Under Minnesota law, an acceptance that seeks to vary, add to or qualify the terms of an offer is not positive and unequivocal, and constitutes a counter-offer and a rejection of the original offer. Travelers Ins. Co. v. Westridge Mall Co., 826 F. Supp. 289, 292 (D. Minn. 1992), aff’d. 994 F.2d 460 (8th Cir. 1993)(citing Hough v. Harvey, 410 N.W.2d 53, 55 (Minn. Ct. App. 1987)). The district court did not err by finding that Lord’s uncontroverted statements presented a counter-offer and a rejection, and terminated his power to accept the original offer.

Moreover, Ridler’s attempt to accept the offer on June 13th was not within a reasonable time. Great West’s offer did not contain a specified deadline for acceptance. Therefore, it lapsed after a “reasonable time.” RESTATEMENT (SECOND) OF CONTRACTS § 41 (1979). According to both the Second Restatement and Corbin on Contracts § 2.16, what constitutes reasonable time is a fact question which depends on all the circumstances existing when the offer and attempted acceptance are made. Great West’s reimbursement interest was increased by $130,000 between the time the offer was made and Ridler attempted acceptance. Despite the fact that only a short period of time had lapsed, the circumstances surrounding the offer had radically changed. The district court did not err by concluding that even if Ridler had not rejected the offer, the acceptance was not made within a reasonable time.

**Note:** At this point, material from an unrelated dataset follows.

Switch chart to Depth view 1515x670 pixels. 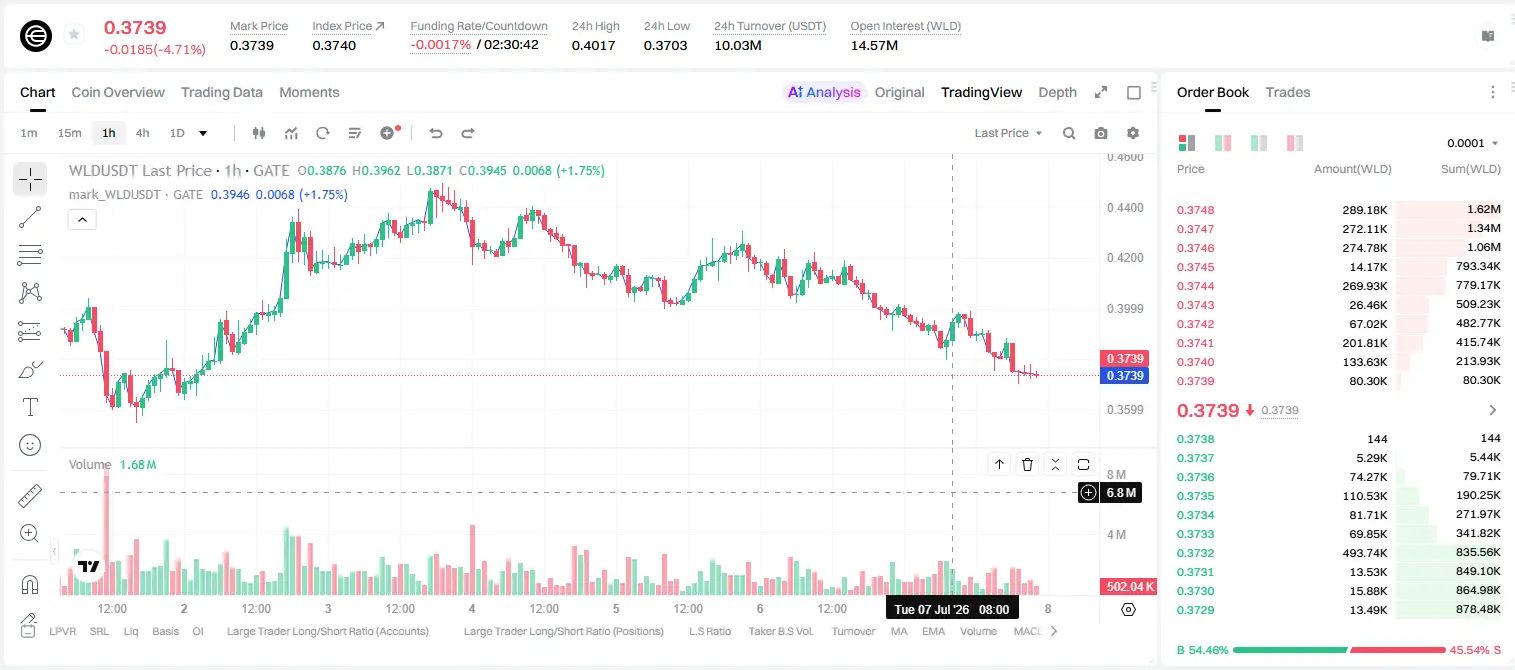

-3- Ridler challenges the amount of reimbursement to which the Plan is entitled. However, Ridler has presented no evidence to support his contention that a fact issue exists with respect to the proper amount, nor does he even suggest a more appropriate figure. In his opposition to the Plan’s motion for summary judgment, Ridler objected to the Plan’s calculation of money expended because of double-charging on certain items. The Plan took this into consideration and adjusted the total accordingly. The district court adopted the adjusted amount. There was no error.

Ridler also challenges the Plan’s status as a self-funded benefits plan subject to ERISA preemption. Specifically, Ridler asserts that there is no ERISA preemption because the Plan obtained stop-loss coverage from Great West. The Plan Administrator submitted an affidavit stating that the Plan is a self-funded, employee welfare and benefit plan created and maintained pursuant to ERISA. Ridler failed to present specific facts to controvert this description, or any evidence showing that the Plan had even obtained stop-loss insurance.2 Regardless, ERISA preempts the application of state law even though the benefits plan holds stop-loss insurance. Lincoln Mut. Casualty Co. v. Lectron Products, Inc. Health Plan, 970 F.2d 206, 210 (6th Cir. 1992); Thompson v. Talquin Bldg. Products Co., 928 F.2d 649, 653 (4th Cir. 1991); United Food & Commercial Workers & Employers Arizona Health & Welfare Trust v. Pacyga, 801 F.2d 1157, 1161 (9th Cir. 1986).

2 Ridler suggests that the district court erred by denying him the opportunity to conduct discovery on the nature of the Plan, namely its relationship with Great West and whether it was self- funded. However, Ridler failed to file any affidavits opposing the motion for summary judgment showing why he needed to conduct discovery, and thus did not meet the requirements of Federal Rule of Civil Procedure 56(f) for obtaining discovery prior to a summary judgment determination.

-4- Ridler also contends that Great West, not the Plan, has the right of subrogation and, as an insurance company, is subject to state regulation. The only basis Ridler presents for this assertion is that the subrogation agreement states “[i]f the covered person has received benefits under this Plan for an illness, a sickness, or a bodily injury caused by a third party, then Great-West may [seek reimbursement].” Ridler presents no legal authority to support the contention that Great West is the actual party in interest and that ERISA preemption does not apply.